── Exercise data ──

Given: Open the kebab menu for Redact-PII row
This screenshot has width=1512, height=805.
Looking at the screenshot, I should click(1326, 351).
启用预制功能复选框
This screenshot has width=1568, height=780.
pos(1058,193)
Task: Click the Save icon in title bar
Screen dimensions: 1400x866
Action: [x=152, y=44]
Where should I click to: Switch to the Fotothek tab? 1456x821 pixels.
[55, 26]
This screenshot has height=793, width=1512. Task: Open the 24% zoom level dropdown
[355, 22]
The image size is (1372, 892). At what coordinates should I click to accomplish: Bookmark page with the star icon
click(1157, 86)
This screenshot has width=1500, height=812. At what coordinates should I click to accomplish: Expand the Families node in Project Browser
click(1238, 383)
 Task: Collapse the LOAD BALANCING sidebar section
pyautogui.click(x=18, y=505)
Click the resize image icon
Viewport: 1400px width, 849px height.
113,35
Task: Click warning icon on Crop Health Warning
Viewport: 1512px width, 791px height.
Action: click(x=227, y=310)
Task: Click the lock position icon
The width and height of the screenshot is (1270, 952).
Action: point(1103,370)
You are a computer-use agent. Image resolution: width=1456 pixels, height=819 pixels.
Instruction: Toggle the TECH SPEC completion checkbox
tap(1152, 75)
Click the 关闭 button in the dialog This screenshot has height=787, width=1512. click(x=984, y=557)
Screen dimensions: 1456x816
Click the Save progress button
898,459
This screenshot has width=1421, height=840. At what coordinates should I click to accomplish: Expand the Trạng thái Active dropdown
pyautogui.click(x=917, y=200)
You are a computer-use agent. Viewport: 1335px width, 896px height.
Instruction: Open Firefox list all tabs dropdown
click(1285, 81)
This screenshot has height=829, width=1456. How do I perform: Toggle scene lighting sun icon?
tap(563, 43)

───

Activity – Go through the entries and copy each line holding the string "agent".

Answer to the problem –
You are a computer-use agent. Image resolution: width=1456 pixels, height=819 pixels.
You are a computer-use agent. Viewport: 1335px width, 896px height.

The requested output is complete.